• _YOUR TASK_
Count the lines in the records below that contain the string "resolution", treating uppercase and lowercase as different, and reply with the number only.

______

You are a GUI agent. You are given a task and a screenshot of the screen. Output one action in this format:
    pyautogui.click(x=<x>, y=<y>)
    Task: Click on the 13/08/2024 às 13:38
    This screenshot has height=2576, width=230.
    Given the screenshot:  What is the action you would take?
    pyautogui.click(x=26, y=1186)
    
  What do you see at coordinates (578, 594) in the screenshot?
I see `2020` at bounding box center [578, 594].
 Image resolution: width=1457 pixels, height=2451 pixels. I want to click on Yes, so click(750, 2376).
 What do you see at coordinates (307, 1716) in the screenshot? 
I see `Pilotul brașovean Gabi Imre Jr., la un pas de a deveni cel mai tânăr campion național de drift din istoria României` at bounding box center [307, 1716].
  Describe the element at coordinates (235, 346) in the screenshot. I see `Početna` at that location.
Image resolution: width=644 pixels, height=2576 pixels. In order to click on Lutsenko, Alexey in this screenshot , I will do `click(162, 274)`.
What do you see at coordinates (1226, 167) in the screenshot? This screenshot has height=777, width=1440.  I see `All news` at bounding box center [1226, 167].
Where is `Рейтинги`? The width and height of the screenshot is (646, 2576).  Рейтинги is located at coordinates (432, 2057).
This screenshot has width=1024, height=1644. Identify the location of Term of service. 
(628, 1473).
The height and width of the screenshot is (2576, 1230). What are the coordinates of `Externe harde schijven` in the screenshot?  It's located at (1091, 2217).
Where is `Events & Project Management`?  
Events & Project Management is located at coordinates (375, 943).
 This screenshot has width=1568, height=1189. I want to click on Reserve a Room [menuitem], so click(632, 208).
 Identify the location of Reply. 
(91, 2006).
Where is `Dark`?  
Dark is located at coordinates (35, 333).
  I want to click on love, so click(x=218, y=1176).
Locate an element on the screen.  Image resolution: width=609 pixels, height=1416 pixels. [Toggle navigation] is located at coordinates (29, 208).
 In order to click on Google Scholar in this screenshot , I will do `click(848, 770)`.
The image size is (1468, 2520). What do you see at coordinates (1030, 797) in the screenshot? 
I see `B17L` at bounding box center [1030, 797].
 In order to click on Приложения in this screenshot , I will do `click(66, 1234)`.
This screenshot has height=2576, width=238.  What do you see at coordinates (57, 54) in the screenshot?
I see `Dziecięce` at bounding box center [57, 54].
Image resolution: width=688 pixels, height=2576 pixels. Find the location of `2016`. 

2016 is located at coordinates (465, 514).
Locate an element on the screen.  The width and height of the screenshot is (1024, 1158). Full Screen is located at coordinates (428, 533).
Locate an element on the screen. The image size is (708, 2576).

______

• _TASK RESULT_
4